– А как же Джозеф? – произнесла я, хотя уже все понимала. Кровь, эта закрытая дверь, то, что мы с Мэттью, сбегая по скрипучей лестнице, топаем вовсю… Джозеф убит. Это он кричал. И кровь на ноже его.
На нижней ступеньке Мэттью сжал мою руку и притянул меня к себе. Шепнул на ухо:
– Знаю, что он с тобой делал.
Когда услышала, что Мэттью известен мой позорный секрет, даже ноги подкосились. Но не от страха, а от облегчения. Сразу камень с души свалился. Больше не придется тащить этот груз одной. Представила, как Джозеф все эти годы заходил ко мне в спальню, когда пожелает, а Мэттью лежал за стеной и слушал. Обнимаю его и никак не хочу отпускать, но Мэттью повторяет:
– Надо уходить, Клэр. И поскорее.
Ему едва удалось высвободиться из моих объятий.
– Куда? – испуганно, встревоженно спрашиваю я. За всю жизнь ни разу никуда не ходила одна.
– На улице ждет такси, – ответил Мэттью. – Тебя отвезут на автовокзал, я договорился.
Только тогда обратила внимание на свет фар припаркованной у обочины машины.
– Не хочу уезжать, – расплакалась я, глядя в черные глаза Мэттью. Он застыл, глядя на меня с непонятным выражением на лице. – Давай я лучше останусь с тобой.
Вцепилась в него, точно репей. Крепко обняла, и некоторое время мы стояли вот так. Всего какую-то секунду. Потом Мэттью разжал мои пальцы и отстранил меня. Теперь я уже не просто плакала, а буквально захлебывалась от рыданий.
– Поедем вместе, – с трудом выговорила я. Поедем. Вместе. Кроме Мэттью, у меня на всем белом свете никого не было. Мама погибла. Лили забрали. А теперь и с ним приходится расставаться.
– Клэр…
– Поедем вместе, – совсем по-детски взмолилась я. Впрочем, какая из меня взрослая? Топнула ногой, скрестила руки на груди, обиженно надула губы. – Поедем вместе, поедем вместе.
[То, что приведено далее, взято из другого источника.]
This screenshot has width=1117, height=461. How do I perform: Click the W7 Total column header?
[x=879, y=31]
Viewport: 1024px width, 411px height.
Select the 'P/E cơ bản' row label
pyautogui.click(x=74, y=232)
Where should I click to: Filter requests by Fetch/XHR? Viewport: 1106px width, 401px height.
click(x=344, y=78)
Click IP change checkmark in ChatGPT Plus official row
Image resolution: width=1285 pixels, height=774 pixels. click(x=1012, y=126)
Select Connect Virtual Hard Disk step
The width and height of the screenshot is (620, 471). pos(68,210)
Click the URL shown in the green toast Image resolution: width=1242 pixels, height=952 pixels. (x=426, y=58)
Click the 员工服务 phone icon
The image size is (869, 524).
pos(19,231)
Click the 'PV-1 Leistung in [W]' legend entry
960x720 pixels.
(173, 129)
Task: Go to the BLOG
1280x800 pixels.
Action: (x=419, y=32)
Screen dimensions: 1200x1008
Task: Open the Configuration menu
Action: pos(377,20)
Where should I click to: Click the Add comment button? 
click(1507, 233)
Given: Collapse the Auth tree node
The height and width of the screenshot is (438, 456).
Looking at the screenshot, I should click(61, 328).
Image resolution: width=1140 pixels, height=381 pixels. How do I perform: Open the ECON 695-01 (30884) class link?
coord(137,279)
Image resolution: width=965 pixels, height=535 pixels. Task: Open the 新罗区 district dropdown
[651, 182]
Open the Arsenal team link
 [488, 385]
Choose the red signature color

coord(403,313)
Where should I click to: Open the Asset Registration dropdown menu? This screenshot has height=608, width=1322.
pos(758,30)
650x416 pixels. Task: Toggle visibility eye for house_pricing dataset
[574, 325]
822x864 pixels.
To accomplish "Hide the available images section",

Схватила Мэттью за руку и со всей силы потянула к открытой входной двери. Стеклянное окошко на ней было разбито. На полу валялись острые осколки стекла. На секунду застыла и уставилась на них. Значит, вот как Мэттью попал в дом.
– Нет, Клэр, ты должна уехать одна. – Мэттью вложил мне в руку деньги, целую пачку купюр, торопливо подхватил чемодан и потянул меня к выходу. – Уходи, пока не… – Тут Мэттью запнулся. – В общем, поторопись.
И снова обнял меня. Мэттью был весь в холодном поту и сильно дрожал. Ему и самому не хотелось, чтобы я уезжала. Сразу было понятно. И все же Мэттью вложил ручку чемодана в мою вялую пятерню и вытолкал – да, именно вытолкал! – за дверь. Стараясь не наступить на стекло, обернулась. Всего один раз. Мэттью стоял в дверях, спрятав за спиной нож. Лицо у него было грустное. Он тоже не хотел со мной расставаться.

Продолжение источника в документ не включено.